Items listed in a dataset
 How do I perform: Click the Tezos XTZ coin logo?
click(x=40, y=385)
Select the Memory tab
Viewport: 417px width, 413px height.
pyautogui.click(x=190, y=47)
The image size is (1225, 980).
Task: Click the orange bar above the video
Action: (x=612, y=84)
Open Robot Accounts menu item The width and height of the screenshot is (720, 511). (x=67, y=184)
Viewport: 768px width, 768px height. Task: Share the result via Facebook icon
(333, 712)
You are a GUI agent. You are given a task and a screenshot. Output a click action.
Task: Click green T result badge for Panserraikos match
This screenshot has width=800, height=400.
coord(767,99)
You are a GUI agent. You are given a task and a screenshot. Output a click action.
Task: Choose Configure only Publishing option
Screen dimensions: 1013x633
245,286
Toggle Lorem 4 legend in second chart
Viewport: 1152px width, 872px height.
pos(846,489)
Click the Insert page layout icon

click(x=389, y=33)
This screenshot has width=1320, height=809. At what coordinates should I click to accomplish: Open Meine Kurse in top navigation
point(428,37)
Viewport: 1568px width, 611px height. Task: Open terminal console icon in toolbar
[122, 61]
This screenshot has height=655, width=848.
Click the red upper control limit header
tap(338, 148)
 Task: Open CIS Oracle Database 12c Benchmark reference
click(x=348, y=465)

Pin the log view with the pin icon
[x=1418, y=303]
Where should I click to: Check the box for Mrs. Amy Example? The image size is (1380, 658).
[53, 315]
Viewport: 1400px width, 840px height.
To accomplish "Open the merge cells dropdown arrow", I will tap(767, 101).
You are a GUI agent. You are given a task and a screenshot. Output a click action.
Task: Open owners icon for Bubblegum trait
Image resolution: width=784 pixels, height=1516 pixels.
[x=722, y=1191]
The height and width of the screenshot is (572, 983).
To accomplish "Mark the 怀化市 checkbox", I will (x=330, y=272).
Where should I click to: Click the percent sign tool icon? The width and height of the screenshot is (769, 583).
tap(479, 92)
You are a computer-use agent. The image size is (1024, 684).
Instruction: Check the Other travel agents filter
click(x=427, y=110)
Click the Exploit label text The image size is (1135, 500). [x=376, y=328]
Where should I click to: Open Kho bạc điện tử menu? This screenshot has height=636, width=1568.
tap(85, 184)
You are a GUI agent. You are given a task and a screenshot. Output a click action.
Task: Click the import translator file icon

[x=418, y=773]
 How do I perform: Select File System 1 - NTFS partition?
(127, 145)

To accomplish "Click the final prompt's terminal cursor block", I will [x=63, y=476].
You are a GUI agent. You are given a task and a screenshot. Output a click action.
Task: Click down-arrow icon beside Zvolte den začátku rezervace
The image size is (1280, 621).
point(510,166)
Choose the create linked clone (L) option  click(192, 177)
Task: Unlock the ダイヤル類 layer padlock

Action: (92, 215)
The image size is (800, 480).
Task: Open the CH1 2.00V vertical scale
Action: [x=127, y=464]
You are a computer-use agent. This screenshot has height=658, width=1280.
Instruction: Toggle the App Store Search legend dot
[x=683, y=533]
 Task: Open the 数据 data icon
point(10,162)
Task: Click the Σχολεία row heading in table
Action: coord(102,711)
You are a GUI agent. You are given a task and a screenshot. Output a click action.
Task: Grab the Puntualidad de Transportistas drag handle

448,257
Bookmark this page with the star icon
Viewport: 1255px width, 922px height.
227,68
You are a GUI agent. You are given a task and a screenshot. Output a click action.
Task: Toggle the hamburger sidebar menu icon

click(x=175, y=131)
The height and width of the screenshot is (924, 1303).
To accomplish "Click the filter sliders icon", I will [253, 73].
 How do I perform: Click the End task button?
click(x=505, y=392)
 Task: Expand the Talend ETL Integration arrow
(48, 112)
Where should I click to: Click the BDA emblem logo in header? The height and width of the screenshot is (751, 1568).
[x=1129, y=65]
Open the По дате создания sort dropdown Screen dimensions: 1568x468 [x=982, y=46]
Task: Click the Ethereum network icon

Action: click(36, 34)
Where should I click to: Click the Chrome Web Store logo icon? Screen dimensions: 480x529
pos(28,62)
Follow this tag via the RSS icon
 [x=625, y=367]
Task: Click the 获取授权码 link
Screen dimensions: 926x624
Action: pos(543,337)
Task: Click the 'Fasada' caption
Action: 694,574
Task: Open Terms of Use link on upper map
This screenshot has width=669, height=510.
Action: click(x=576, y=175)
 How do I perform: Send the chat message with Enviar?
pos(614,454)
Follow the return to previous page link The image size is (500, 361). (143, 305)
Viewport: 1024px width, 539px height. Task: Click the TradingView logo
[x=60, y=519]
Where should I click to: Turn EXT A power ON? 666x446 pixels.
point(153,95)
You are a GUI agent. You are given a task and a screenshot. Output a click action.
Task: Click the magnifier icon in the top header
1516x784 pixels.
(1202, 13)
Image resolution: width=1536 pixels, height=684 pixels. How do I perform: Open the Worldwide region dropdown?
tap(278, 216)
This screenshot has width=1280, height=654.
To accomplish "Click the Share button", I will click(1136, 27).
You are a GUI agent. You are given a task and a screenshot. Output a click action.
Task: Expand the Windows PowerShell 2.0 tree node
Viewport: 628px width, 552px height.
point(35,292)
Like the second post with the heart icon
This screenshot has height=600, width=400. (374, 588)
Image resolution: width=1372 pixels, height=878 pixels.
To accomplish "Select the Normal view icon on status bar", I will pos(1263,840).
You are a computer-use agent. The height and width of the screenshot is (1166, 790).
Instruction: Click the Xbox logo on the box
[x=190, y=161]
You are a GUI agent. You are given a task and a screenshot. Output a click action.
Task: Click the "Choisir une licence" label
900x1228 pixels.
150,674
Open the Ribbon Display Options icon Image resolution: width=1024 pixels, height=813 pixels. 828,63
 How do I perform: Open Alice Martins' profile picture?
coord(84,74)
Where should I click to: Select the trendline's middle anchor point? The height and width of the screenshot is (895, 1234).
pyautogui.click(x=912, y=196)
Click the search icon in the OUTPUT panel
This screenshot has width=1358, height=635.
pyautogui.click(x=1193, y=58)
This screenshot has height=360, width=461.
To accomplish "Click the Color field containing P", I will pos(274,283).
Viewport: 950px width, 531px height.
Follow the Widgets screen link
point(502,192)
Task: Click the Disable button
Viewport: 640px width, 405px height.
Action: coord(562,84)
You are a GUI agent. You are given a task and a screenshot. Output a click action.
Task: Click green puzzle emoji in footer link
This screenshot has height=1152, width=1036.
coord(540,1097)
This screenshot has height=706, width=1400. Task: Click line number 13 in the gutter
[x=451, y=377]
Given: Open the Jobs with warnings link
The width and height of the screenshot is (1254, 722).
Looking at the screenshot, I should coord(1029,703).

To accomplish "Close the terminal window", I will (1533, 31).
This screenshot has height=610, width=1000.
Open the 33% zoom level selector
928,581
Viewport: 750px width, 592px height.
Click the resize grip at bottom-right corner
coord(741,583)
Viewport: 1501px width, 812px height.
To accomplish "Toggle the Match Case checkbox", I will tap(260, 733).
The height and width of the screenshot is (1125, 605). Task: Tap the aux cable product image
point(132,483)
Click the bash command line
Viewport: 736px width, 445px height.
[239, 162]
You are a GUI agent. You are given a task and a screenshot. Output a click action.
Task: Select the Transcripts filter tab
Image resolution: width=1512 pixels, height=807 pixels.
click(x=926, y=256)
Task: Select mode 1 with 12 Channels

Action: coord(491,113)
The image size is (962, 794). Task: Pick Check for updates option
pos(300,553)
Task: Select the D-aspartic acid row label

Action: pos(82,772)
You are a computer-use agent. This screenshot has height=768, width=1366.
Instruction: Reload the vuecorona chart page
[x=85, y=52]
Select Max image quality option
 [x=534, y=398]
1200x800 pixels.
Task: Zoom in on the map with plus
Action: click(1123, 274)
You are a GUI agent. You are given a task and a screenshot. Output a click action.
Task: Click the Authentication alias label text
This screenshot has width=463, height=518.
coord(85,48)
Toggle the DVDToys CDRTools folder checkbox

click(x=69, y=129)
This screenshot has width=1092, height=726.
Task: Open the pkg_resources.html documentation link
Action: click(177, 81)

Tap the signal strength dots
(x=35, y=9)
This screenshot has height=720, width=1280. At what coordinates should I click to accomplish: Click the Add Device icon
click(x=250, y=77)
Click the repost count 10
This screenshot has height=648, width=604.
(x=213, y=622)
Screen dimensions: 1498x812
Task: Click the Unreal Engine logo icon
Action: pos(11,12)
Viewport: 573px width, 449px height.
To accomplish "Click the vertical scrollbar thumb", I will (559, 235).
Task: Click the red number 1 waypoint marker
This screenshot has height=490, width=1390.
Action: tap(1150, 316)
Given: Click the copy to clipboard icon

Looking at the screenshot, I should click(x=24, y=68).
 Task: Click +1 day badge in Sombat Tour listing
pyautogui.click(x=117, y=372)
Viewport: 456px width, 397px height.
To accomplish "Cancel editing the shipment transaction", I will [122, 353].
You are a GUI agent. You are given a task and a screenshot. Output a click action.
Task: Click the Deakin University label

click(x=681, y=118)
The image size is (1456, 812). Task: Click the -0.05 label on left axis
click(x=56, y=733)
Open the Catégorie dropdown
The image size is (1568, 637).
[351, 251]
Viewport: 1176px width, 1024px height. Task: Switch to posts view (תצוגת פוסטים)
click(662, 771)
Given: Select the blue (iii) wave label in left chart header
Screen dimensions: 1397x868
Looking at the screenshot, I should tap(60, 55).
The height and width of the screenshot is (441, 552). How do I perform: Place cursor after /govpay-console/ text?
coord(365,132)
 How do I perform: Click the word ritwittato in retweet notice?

#### [TASK BRIEF]
Please go through each line of the data and count those that contain the string "computer"; give that number alone.

#### [YOUR RESPONSE]
4